> _FRAGMENTO PARA LEER_
________________________________________
Instintivamente, alcé las manos para taparme los ojos y eché a correr hacia mi cuarto. Me sentía terriblemente asustada. Mi mente continuaba fija en la figura rota y desdibujada que había visto caer por el aire. Apresuradamente, cerré las ventanas, pero no pude evitar que el ruido de la gente que comentaba nerviosamente lo ocurrido se filtrara a través del cristal.

Una muchacha de diecisiete años había intentado suicidarse. Antes de la Revolución Cultural había sido una de las líderes de la Liga de Juventudes Comunistas, considerada por todos un modelo en el estudio de las obras del presidente Mao y de las enseñanzas de Lei Feng. Había realizado numerosas buenas obras, tales como lavar la ropa de sus camaradas y limpiar sus retretes, y había pronunciado frecuentes conferencias a los alumnos acerca de la lealtad que procuraba aplicar a la doctrina de Mao. A menudo se la veía paseando y conversando animadamente con algún compañero, su rostro iluminado por una expresión de intensidad y concentración profundas, ocupada en sus obligaciones «directas» con todos aquellos que deseaban unirse a la Liga de las Juventudes. Ahora, sin embargo, se había visto súbitamente clasificada como negra, ya que su padre pertenecía al personal de oficinas. De hecho, trabajaba para el Gobierno municipal y era miembro del Partido, pero algunos de los compañeros de clase de la muchacha no sólo pertenecían a familias de categoría más elevada sino que la consideraban una pesada, por lo que habían decidido clasificarla de aquel modo. Durante los dos últimos días había sido puesta bajo vigilancia en compañía de otros negros y grises y obligada a limpiar de hierbajos el campo de deportes. Para humillarla, sus compañeros habían afeitado sus hermosos cabellos negros, obligándola a lucir una calva grotesca. Aquella misma tarde, los rojos de su curso habían obsequiado con un sermón insultante a ella y a otras víctimas. Ella había respondido que era más leal al presidente Mao que ellos mismos, pero los rojos la habían abofeteado y le habían prohibido que hablara de lealtad alguna hacia Mao dado que no era sino una enemiga de clase. Al escuchar aquello, había corrido hacia la ventana y había saltado.
________________________________________
> _EXTRACTOS DE DATOS_

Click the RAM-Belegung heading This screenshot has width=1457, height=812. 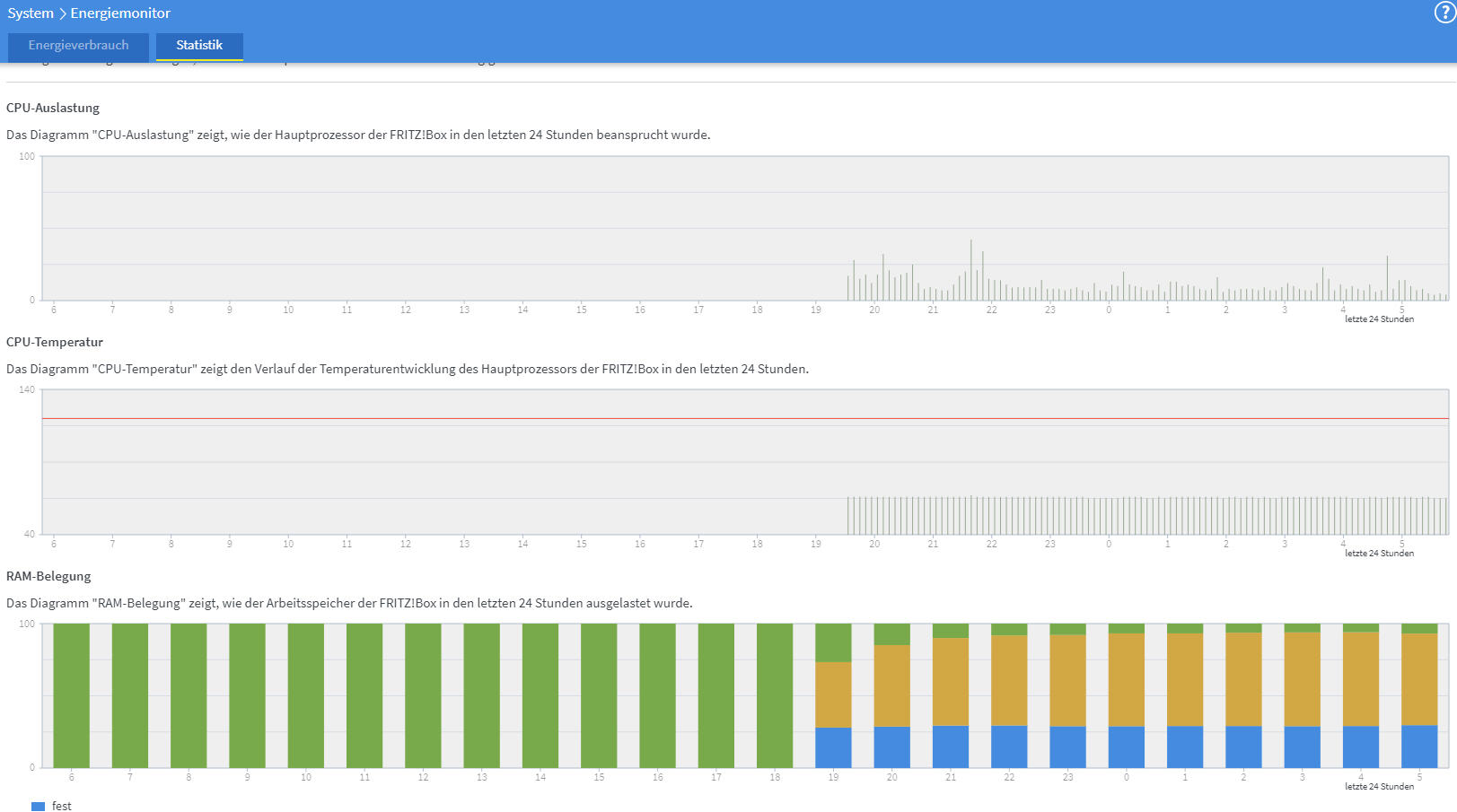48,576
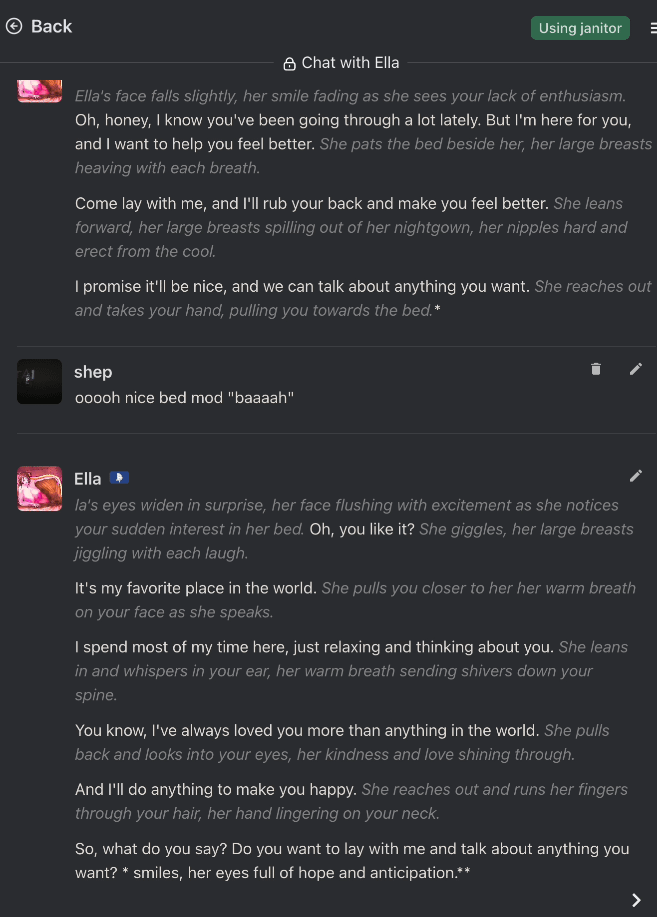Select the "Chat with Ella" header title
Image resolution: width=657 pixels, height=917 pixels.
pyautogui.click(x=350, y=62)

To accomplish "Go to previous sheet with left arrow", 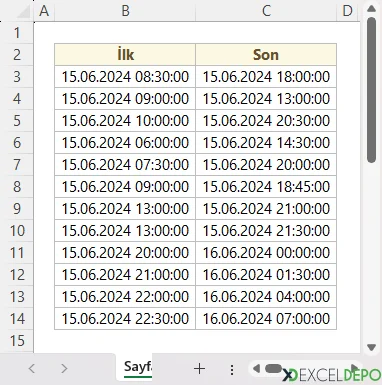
________________________________________
> _LO QUE SE PIDE_
**a.** En el fragmento sobre la Revolución Cultural, ¿qué edad tenía la muchacha que intentó suicidarse?
**b.** Prosiga el fragmento sobre la Revolución Cultural a partir de su última oración.

> _RESULTADOS DEL EJERCICIO_
**a.** Diecisiete años.

**b.**
Aturdidos y atemorizados, los guardias rojos se apresuraron a trasladarla al hospital. No murió, pero quedó paralizada para toda su vida. Muchos meses después, me crucé con ella por la calle: caminaba inclinada sobre sus muletas y mostraba una expresión ausente.

La noche de su intento de suicidio me resultó imposible conciliar el sueño. Tan pronto como cerraba los ojos, sentía cernirse sobre mí una figura nebulosa impregnada de sangre. Me sentía aterrorizada, y no cesaba de temblar. Al día siguiente, solicité que se me diera de baja por enfermedad, petición que me fue concedida. Mi hogar parecía constituir la única vía de escape del horror de la escuela. Deseé desesperadamente no tener que salir nunca más de casa.